Una amplia exposición que recorre obras tempranas, como "Alfombra" de 1969, hasta sus más recientes creaciones imbricadas con la voz de poetas.

El nombre de Gracia Cutuli es sinónimo de renovación y profundización del arte textil. Trazó su trayectoria en esta disciplina desde 1963, y ganó los más importantes premios nacionales e internacionales; hizo estudios especializados en gobelinos en París, realizó exposiciones, ofreció conferencias, etc. Ganadora del Konex de Platino (1982), Cutuli es miembro de número de la Academia Nacional de Bellas Artes desde 2011, y fue cofundadora en 1964 de la Galería El Sol destinada al arte textil, así como socia fundadora del CAAT (Centro Argentino Artistas del Tapiz), cuya publicación anual “Tramemos” que acaba de cumplir 40 años, refleja el panorama actual de esa especialidad en el mundo.

Rosa Faccaro, recientemente fallecida, fue la autora del libro publicado en 1986 “Arte Textil Argentino Hoy”, con prólogo de Rafael Squirru, y en cuya medulosa introducción histórica se refiere a la década del 60 en la que muchos artistas renovaron su lenguaje a partir de la Bienal de Lausanne en 1963 a la que Cutuli fue especialmente invitada. Fue entonces cuando el tapiz se desprendió del muro, incursionó en el espacio tridimensional, se imbricó con la pintura y la escultura, aparecieron nuevos materiales sintéticos.

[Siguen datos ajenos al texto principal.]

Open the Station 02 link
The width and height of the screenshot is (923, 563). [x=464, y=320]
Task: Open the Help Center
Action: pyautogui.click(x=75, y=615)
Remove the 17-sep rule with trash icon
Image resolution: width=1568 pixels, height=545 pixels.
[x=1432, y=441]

Su actual exposición antológica “Gracia Cutuli, lenguajes entrelazados” se exhibe en el MAP (Museo de Arte Popular José Hernández) donde se pueden ver, por ejemplo, “Alfombra” (1969), telar de alto lizo, tejida a mano, realizada en el taller Galería El Sol. De 1978 y de la serie Los Glaciares “Componga un vuelo de gaviotas”, por el que obtuvo el Gran Premio de Honor del Salón del Tapiz de ese año. “Borges esquina Pampa” (2006) refiere a un poncho “pampa” de cacique del siglo XIX entretejido con la poesía de Borges “Buenos Aires”; antología poética (1923-1977), “Patagonia-Pampa-Puna”, telar de alto lizo de 1991; otra obra de técnica personal es “Como si Nazca”, tejida a mano en alto lizo realizada en 1994.

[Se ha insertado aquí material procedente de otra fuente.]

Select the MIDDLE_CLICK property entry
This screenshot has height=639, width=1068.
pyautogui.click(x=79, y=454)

“Anasazi y la mariposa de Dickinson”, acrílico s/tela, remite a una manta prehistórica de la cultura anasazi en tela de algodón hallada en Cueva Pintada al noroeste de Arizona. En ella está la primera línea de un poema de Emily Dickinson: “Defrauded I a butterfly/ the lawful heir for thee….”. Así como “Jouy-en Josas esquina Rimbaud”, tela de algodón estampada de la India de la costa de Coromandel con el poema de Rimbaud: “Elle est retrouvée /Quoi? /L’éternité”.

Cutuli ha viajado mucho y cada lugar le ha dejado huellas profundas que sigue plasmando en una obra que no se detiene y sigue creciendo en su contenido; ha rescatado culturas ancestrales como en “Karken” (2010) que significa “mujer” en idioma aonikenk, o tehuelche, pintura acrílica sobre tela, quillangos pintados de la Patagonia en los que se evoca el orden geométrico de los cueros pintados que reitera imágenes cruciformes.

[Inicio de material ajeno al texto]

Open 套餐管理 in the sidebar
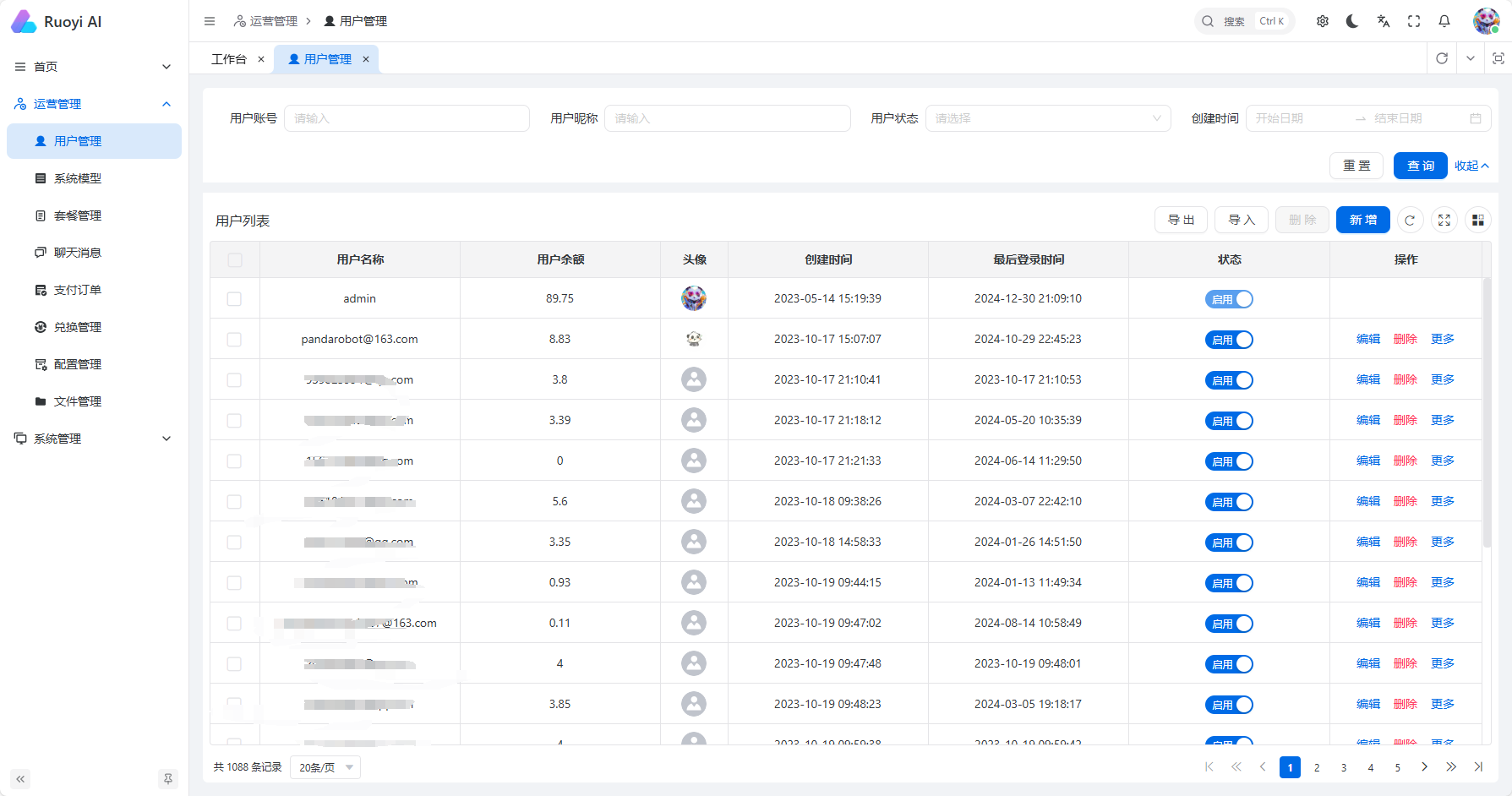This screenshot has width=1512, height=796. (78, 215)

Cutuli continúa enriqueciendo el uso de tejidos que datan de la dinastía egipcia apelando al lenguaje contemporáneo, a textos literarios que se entrecruzan, al rescate y la influencia de lo precolombino, a dejar de asociar lo textil con el trabajo femenino, y como lo señala la artista en un artículo reciente titulado “Potencial semiótico del textil”: “los textiles expresan y simbolizan intercambio ritual, poder político y social, valores ideológicos y estéticos. La web es telaraña, según el mito, ha sido inspiración para las tempranas técnicas textiles. Hoy el ser humano le presta su símbolo a la cibernética”. (Clausura el 3 de junio. Av. del Libertador 2373).